### WRITTEN TASK 1
According to the SOPA article, why does the content industry consider SOPA and PROTECT IP necessary? Answer in one to three sentences.
### WRITTEN TASK 2
From the SOPA article, reproduce word for word the part that opens with the words containing "Why is there" and closes with "for free downloads.".

### DOCUMENT EXCERPT
================================
SOPA supporters face a mountain of opposition
With President Barack Obama signed the National Defense Authorization Act (NDAA) into law last week, it should serve as a reminder that the Stop Online Piracy Act (SOPA) is the next battle that civil liberties and privacy advocates should turn our attention to. Some are already taking the fight over this issue straight to SOPA supporters. For example, Reddit users launched a campaign against GoDaddy, which caused the Internet hosting firm to switch its position to opposition of SOPA. Similarly, they also went after Rep. Paul Ryan (R-WI), a popular figure in the conservative movement, causing problems for his staff and, potentially, his re-election campaign.
Why is there such a backlash against this legislation? Because it promotes Internet censorship and elimates due process for website owners and operators. Jerry Brito explained the problems with SOPA at Time back in November:
For the content industry—including Hollywood and the recording industry—SOPA and PROTECT IP are necessary to fight foreign copyright infringers that usually stand outside the reach of U.S. law. Domestic domains, such as those ending in .com or .net, can already be seized by the government with a court order. However, U.S. authorities don’t have the power to seize foreign domains, and such domains are often used by sites that illegally stream movies and sports or offer music for free downloads.
================================
Collected data:
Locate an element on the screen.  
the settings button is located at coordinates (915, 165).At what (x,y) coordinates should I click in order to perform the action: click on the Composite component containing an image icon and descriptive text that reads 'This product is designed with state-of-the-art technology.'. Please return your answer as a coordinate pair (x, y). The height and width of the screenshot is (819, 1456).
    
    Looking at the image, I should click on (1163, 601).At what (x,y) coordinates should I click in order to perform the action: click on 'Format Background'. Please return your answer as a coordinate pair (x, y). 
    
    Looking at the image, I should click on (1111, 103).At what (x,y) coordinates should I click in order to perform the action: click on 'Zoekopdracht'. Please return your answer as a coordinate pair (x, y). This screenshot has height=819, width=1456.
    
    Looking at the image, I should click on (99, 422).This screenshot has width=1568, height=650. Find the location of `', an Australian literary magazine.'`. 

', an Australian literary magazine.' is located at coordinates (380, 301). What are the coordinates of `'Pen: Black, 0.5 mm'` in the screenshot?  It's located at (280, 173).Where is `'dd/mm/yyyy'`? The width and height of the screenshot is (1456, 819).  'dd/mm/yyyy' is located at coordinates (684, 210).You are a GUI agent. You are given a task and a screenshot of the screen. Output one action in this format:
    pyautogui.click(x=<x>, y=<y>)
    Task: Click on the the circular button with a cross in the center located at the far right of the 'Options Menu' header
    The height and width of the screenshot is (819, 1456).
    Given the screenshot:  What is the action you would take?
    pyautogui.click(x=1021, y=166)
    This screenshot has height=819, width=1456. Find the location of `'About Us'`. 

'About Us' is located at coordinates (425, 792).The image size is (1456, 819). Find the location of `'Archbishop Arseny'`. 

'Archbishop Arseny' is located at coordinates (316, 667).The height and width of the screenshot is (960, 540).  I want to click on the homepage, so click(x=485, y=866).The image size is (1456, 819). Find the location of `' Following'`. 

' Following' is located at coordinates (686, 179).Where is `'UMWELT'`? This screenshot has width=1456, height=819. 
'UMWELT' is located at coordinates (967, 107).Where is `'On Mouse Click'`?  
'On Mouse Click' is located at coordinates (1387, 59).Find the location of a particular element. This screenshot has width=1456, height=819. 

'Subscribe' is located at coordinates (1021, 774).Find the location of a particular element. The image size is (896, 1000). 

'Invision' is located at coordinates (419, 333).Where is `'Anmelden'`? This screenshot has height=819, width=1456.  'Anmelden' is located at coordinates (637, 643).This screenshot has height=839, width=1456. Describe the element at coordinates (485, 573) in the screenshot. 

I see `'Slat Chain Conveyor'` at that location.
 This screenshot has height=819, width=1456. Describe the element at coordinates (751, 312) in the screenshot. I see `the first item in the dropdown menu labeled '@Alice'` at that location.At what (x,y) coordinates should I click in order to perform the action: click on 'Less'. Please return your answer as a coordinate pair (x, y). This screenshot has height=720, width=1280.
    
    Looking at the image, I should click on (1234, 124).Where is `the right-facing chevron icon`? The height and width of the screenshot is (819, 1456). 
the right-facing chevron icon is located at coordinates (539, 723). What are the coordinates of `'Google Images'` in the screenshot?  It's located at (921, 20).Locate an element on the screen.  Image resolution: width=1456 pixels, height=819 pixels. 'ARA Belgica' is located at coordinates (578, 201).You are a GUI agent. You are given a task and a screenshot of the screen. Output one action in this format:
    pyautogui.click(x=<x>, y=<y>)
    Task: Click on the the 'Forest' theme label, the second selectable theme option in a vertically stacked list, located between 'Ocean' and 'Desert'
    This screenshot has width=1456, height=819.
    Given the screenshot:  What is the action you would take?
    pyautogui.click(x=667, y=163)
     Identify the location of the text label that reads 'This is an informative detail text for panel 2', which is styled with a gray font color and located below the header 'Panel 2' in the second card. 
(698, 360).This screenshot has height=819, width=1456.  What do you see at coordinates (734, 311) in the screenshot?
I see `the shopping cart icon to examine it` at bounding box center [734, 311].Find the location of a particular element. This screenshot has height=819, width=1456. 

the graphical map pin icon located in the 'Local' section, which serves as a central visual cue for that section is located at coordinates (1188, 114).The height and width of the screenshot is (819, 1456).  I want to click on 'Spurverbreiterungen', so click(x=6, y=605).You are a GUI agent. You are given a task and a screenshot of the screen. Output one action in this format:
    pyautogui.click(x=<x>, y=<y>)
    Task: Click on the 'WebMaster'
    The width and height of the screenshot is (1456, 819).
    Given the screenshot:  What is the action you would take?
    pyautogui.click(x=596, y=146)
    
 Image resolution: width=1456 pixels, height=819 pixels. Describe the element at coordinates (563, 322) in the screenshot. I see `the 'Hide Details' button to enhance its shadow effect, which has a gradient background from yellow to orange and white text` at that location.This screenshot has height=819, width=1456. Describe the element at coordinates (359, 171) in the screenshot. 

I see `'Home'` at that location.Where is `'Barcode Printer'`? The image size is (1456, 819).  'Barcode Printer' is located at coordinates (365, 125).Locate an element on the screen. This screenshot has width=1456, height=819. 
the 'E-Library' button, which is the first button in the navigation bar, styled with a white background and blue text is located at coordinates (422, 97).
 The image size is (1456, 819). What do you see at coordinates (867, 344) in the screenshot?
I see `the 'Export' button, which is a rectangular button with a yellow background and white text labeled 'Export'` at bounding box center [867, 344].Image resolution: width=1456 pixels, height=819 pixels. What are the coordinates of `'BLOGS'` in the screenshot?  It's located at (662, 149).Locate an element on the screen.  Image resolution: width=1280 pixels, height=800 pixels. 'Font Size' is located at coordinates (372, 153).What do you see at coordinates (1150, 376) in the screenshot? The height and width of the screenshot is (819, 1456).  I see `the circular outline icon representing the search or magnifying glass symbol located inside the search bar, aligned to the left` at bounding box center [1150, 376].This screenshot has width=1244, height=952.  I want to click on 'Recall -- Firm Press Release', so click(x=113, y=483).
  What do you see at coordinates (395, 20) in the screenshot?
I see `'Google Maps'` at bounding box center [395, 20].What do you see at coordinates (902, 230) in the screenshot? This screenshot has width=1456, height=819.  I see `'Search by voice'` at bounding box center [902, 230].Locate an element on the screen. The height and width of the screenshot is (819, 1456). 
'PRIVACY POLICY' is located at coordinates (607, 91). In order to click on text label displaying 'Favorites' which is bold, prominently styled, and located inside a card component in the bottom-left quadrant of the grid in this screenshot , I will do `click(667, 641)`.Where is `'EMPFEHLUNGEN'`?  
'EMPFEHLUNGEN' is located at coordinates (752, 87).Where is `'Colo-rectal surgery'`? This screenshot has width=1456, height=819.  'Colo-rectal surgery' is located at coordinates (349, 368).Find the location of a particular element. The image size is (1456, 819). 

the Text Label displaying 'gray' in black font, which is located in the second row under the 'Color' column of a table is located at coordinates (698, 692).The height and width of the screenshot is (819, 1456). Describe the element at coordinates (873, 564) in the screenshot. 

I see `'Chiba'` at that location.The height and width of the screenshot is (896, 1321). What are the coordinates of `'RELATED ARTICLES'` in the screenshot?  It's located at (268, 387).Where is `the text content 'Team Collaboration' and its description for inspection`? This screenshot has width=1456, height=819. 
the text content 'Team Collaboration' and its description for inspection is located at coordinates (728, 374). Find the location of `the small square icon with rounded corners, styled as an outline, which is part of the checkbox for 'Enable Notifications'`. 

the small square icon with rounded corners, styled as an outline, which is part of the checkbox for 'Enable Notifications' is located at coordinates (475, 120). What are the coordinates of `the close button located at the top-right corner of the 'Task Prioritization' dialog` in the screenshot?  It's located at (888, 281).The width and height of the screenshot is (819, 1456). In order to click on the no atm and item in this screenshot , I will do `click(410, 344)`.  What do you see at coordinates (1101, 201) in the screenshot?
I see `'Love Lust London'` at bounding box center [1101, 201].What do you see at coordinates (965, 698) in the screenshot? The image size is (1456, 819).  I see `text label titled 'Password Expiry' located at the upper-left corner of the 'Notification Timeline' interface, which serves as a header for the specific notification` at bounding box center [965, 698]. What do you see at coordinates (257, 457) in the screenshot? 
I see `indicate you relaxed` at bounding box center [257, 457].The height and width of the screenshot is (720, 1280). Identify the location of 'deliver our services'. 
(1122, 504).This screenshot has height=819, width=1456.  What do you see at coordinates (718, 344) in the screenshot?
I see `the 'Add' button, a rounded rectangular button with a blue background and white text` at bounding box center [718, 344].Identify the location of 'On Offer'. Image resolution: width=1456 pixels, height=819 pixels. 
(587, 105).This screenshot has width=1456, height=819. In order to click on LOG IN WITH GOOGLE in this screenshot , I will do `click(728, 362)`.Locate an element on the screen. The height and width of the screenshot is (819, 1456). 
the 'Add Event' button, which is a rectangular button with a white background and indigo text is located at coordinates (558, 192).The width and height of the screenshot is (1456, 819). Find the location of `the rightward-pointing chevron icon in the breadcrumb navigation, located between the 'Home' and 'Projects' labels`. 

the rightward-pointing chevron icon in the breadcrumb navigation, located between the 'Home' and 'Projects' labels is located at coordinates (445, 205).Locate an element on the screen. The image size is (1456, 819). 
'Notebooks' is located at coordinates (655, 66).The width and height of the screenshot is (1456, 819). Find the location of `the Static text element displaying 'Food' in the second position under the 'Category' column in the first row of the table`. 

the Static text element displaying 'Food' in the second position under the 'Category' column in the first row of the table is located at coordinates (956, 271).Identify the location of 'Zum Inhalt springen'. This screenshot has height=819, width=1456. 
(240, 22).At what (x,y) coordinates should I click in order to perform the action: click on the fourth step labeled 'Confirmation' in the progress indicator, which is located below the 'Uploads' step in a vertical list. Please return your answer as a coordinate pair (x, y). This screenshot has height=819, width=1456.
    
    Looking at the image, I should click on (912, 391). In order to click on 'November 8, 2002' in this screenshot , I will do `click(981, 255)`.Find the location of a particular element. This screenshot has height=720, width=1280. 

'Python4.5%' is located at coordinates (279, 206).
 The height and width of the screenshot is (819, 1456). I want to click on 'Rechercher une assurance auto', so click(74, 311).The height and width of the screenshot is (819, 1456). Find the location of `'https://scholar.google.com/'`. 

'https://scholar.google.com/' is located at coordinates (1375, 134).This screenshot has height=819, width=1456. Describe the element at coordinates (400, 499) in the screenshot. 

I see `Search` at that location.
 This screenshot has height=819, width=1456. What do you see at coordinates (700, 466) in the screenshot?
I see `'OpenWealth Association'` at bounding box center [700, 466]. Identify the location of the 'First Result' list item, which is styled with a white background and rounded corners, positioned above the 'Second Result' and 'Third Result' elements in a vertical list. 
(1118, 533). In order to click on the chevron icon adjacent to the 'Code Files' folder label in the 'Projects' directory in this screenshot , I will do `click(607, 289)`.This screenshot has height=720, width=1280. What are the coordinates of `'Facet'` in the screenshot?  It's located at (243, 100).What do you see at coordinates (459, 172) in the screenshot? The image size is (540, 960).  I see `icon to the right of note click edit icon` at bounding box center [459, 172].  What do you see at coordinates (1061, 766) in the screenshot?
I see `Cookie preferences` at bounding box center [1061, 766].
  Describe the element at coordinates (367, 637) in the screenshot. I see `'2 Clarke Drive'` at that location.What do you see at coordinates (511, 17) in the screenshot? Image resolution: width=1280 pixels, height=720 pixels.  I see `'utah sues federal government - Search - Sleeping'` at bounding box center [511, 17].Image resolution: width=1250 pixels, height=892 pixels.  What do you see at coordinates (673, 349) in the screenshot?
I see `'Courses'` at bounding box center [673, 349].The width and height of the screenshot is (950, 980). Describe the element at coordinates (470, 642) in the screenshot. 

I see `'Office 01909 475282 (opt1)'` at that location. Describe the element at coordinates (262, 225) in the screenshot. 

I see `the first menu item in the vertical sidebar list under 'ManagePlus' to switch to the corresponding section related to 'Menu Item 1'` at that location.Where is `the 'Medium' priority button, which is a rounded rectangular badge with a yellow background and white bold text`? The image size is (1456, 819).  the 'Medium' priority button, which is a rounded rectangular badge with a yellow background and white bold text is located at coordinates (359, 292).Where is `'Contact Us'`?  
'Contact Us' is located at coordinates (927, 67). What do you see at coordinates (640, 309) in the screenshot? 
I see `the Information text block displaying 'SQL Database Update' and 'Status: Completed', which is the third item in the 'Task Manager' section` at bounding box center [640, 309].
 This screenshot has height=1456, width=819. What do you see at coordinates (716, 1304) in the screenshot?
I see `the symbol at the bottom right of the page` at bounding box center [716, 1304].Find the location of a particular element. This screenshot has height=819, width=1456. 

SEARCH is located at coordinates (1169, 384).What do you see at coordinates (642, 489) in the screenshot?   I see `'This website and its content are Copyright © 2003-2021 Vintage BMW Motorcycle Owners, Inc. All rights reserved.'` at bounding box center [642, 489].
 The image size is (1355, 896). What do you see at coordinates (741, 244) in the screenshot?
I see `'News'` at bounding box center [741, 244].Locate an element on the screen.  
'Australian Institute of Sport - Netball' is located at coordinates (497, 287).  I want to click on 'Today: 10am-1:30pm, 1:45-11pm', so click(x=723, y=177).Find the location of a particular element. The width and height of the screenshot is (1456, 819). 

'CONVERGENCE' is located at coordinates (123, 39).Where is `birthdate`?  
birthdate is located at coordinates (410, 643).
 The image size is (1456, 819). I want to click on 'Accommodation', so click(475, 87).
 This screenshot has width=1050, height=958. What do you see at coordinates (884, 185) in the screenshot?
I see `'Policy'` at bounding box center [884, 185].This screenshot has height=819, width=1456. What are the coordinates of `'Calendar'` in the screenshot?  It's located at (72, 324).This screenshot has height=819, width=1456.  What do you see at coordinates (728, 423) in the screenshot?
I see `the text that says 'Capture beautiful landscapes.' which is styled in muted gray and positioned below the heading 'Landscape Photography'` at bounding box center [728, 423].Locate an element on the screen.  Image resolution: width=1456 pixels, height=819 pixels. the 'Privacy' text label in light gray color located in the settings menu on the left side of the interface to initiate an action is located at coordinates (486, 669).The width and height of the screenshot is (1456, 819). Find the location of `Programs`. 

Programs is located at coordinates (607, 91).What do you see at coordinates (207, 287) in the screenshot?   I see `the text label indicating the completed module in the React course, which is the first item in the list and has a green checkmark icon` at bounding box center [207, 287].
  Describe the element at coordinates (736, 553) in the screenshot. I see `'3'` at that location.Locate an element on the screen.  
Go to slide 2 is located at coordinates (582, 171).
================================
### COMPLETE RESPONSE 1
The content industry sees the bills as necessary to fight foreign copyright infringers, who usually stand outside the reach of U.S. law. The government can already seize domestic domains such as .com or .net with a court order. U.S. authorities lack that power over foreign domains, which sites often use to illegally stream movies and sports or to offer music for free downloads.

### COMPLETE RESPONSE 2
Why is there such a backlash against this legislation? Because it promotes Internet censorship and elimates due process for website owners and operators. Jerry Brito explained the problems with SOPA at Time back in November:
For the content industry—including Hollywood and the recording industry—SOPA and PROTECT IP are necessary to fight foreign copyright infringers that usually stand outside the reach of U.S. law. Domestic domains, such as those ending in .com or .net, can already be seized by the government with a court order. However, U.S. authorities don’t have the power to seize foreign domains, and such domains are often used by sites that illegally stream movies and sports or offer music for free downloads.